In a published article entitled “Gender Difference in Cisplatin-Induced Nephrotoxicity in a Rat Model: Greater Intensity of Damage in Male than Female”, The authors concluded that due to an unknown mechanism, cisplatin (CP)-induced nephrotoxicity depends on sex; they suggested that sex differences in renal circulation might be the key factor leading to this difference (1). The reason for these differences is not related to female sex hormones, because estrogen promotes CP-induced nephrotoxicity (2-4). Sex difference in renal circulation may be the reason for sex-related CP-induced nephrotoxicity. Simulation of angiotensin system receptors leads to different responses in the sexes (5, 6) with more vasodilator effects in female, which influences renal blood flow (RBF). On the other hand, the RBF is disturbed by CP (7). Therefore, the female RBF might be reduced less by CP than male’s might be, which causes less damage (1). I would like to mention that new reason for these differences is related to CP uptake. The CP is cleared by the kidney through both glomerular filtration and tubular secretion (8). The concentrations of CP within the kidney exceed those in blood, suggesting an active accumulation of drug by renal parenchymal cells. Earlier work using cancer cell lines concluded that about half of the CP uptake is due to passive diffusion through the plasma membrane and the remaining half is mediated by an unknown transporter (9). Studies have identified two different membrane transporters capable of transporting CP into cells: Ctr1 and OCT2. The Ctr1 is a copper transporter, which was also shown to mediate CP uptake into mammalian cells (10) including ovarian cancer cells (11). The Ctr1 is highly expressed in adult kidney and the protein is localized to the basolateral membrane of the proximal tubule. In vitro down regulation of Ctr1 expression in kidney cells decreased both CP uptake and cytotoxicity, suggesting that Ctr1 is an important protein in CP uptake in these cells (12).

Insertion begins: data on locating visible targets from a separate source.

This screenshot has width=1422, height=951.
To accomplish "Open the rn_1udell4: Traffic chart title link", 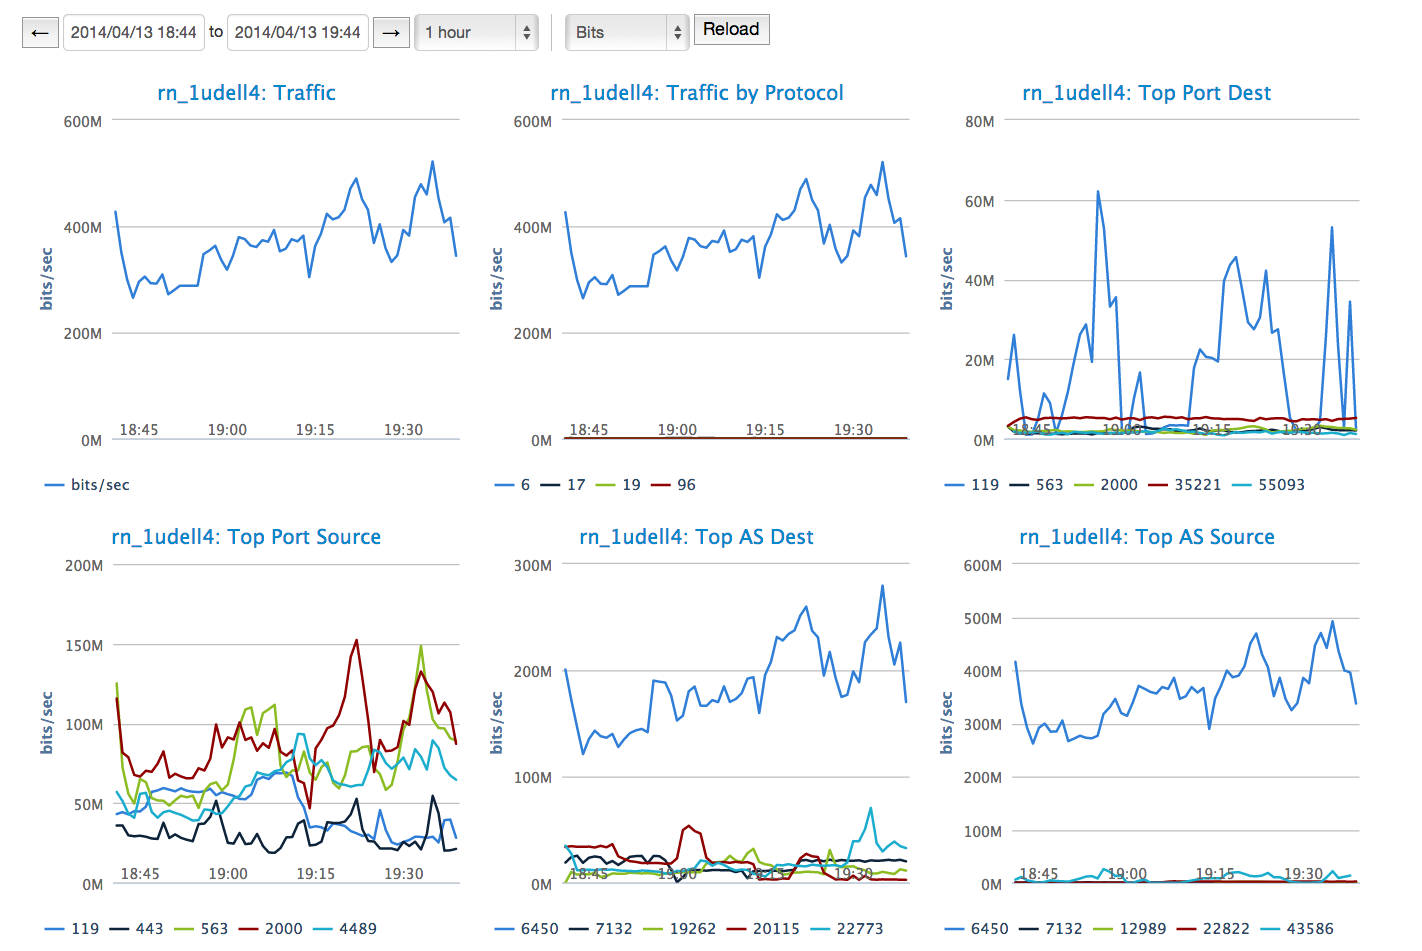I will [246, 93].
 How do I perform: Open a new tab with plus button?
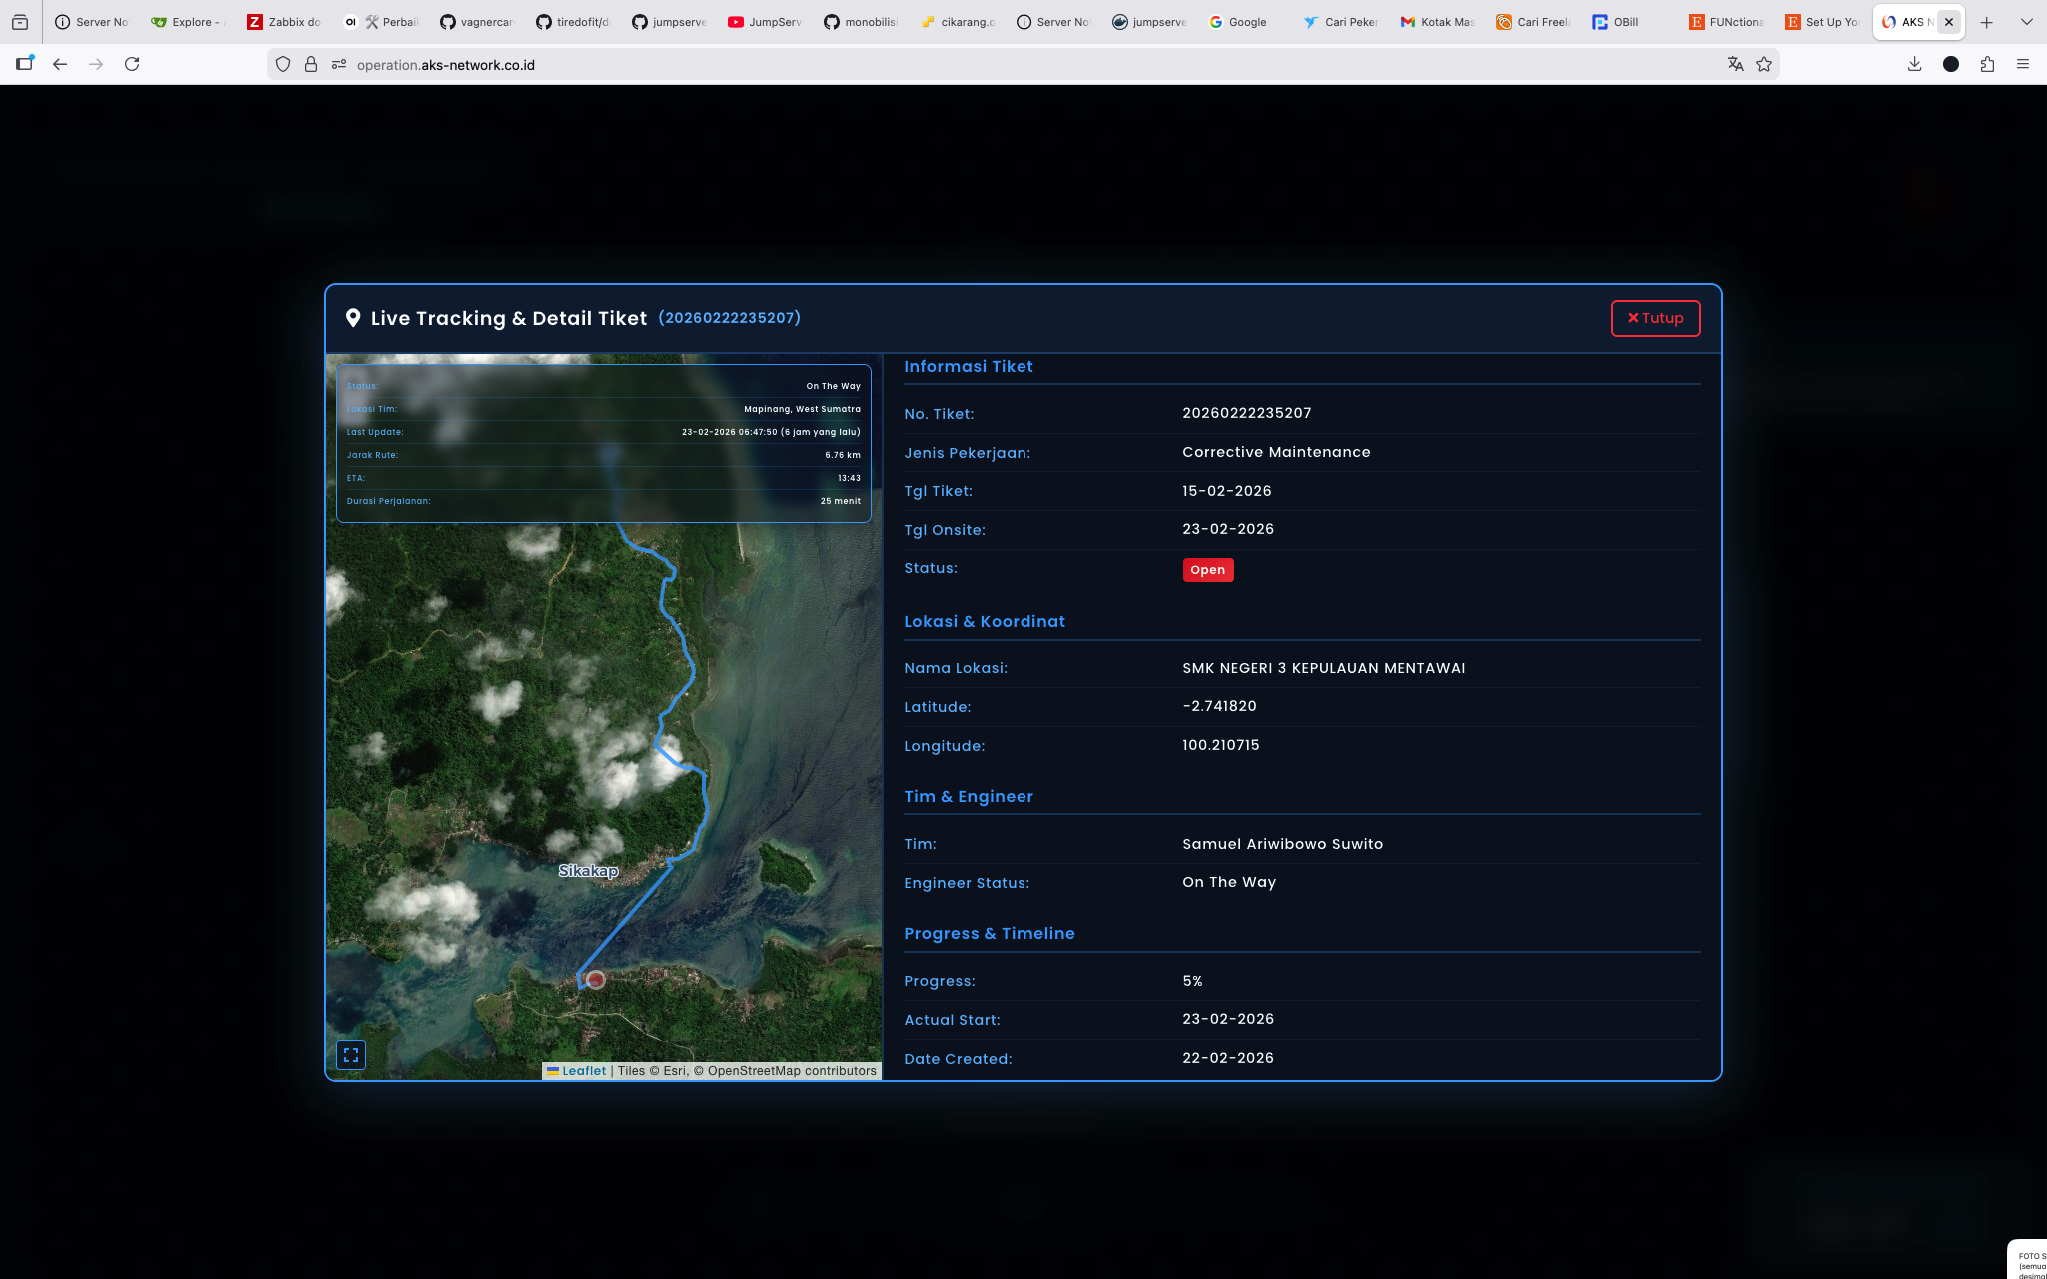coord(1987,22)
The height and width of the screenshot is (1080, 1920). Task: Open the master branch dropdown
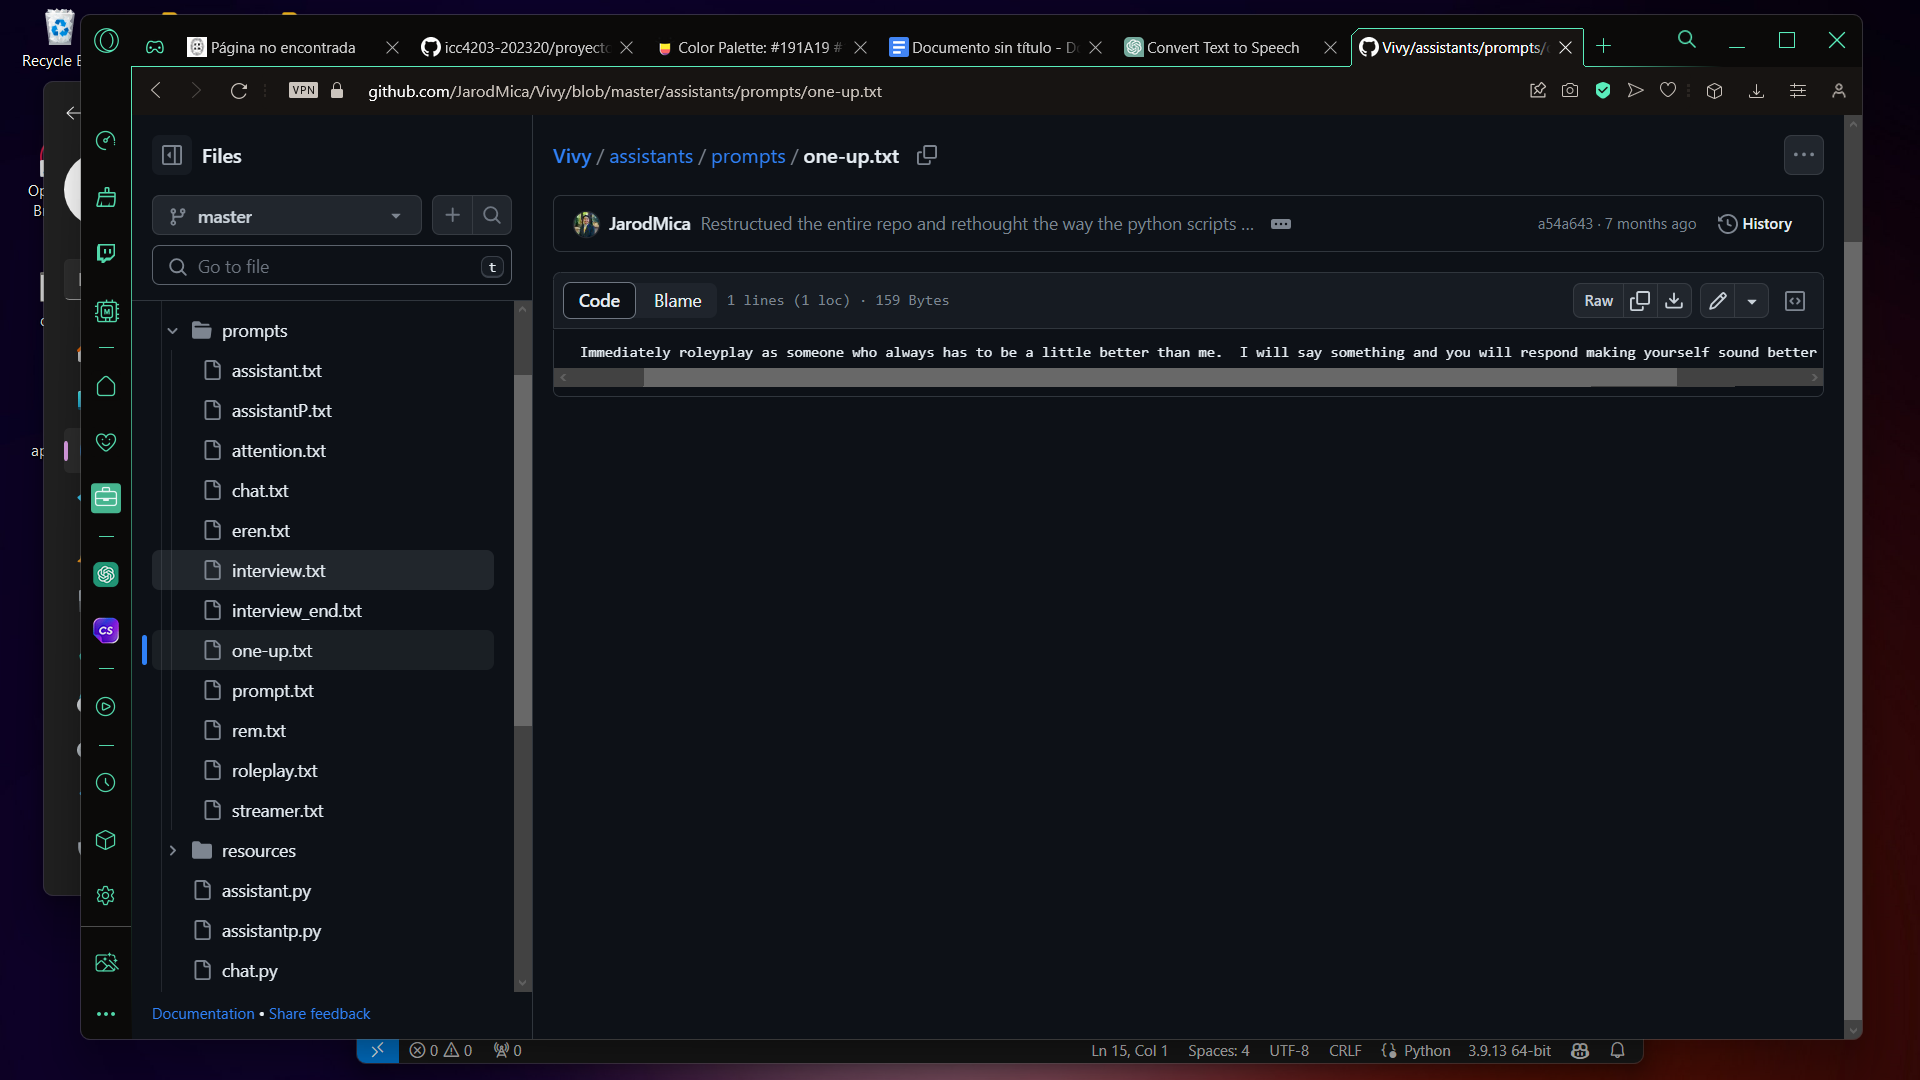coord(286,216)
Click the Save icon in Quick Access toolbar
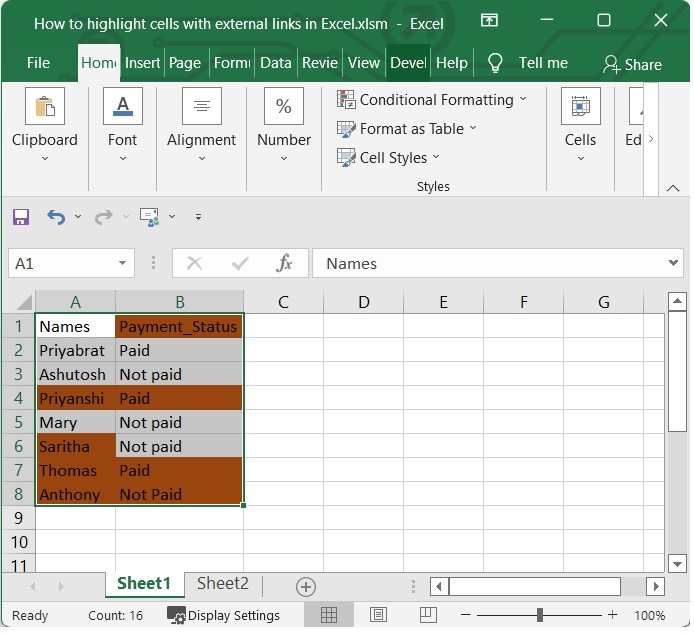Viewport: 694px width, 636px height. click(x=21, y=216)
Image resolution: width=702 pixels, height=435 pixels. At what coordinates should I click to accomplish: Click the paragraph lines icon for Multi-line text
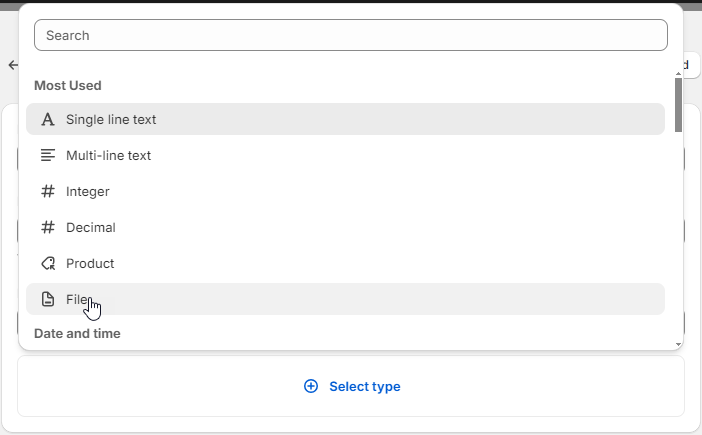click(x=48, y=155)
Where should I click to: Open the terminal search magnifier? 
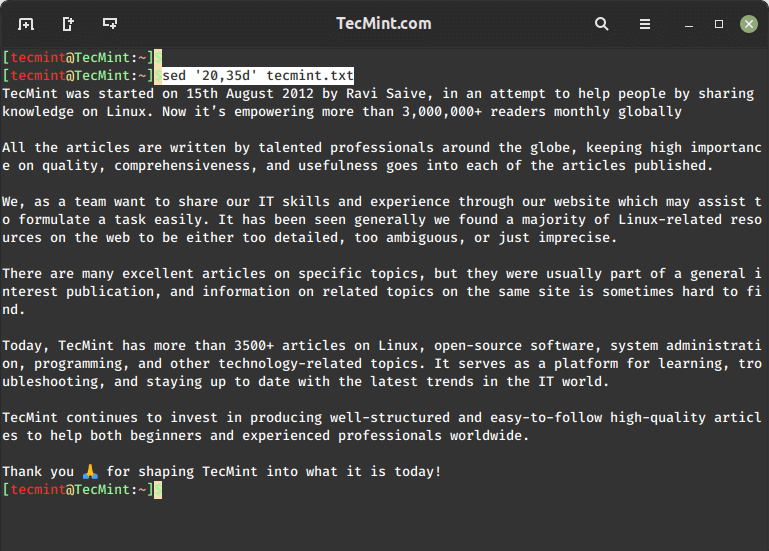[x=601, y=24]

In addition, the organic cation transporters (OCTs) have been implicated in CP uptake (13). The CP-induced tubular cell injury may be related to basolateral organic cation transport (14). Three isoforms of OCTs are expressed in renal proximal tubules, mainly at the basolateral side (15). Study provided evidence for OCT2 to be the critical OCT responsible for CP uptake in the kidney. They showed that CP uptake was increased by OCT2 overexpression in HEK293 cells, which was associated with increased cellular sensitivity to CP toxicity (16). Consistently, proximal tubular cells isolated from a human diabetic kidney showed reduced CP uptake, which was attributed to the well-documented lower expression of OCT2 in diabetes. Interestingly, CP did not interact with OCT1. It was speculated that because OCT1 is mainly expressed in the liver and OCT2 in the kidneys, this differential expression pattern of OCTs in different tissues might account for organ-specific toxicity of CP. Of note, the less nephrotoxic analogues of CP such as carboplatin and oxaliplatin did not interact with OCT2 (16). Cisplatin was shown to inhibit the uptake of other OCT2 substrates, which is consistent with the view stating these substrates share a common transport pathway. Likewise, cimetidine, an OCT2 substrate, reduced CP uptake and cytotoxicity in vitro (16) and CP-induced nephrotoxicity in vivo (17). Two recent observations point to an important role for OCT2 in mediating renal CP uptake and toxicity. First, knockout of the OCT2 gene significantly reduced urinary CP excretion (18) and nephrotoxicity (17, 18). Second, a no synonymous single-nucleotide polymorphism (SNP) in the OCT2 gene (rs316019) was associated with reduced CP-induced nephrotoxicity (17, 18). Finally, I suggest these differences may be related to CP uptake by OCT2 due to the renal expression of OCT2 was markedly higher in male than was in female rats (19). Therefore, CP uptake was increased by OCT2 overexpression in male rats and was associated with increased cellular sensitivity to CP toxicity.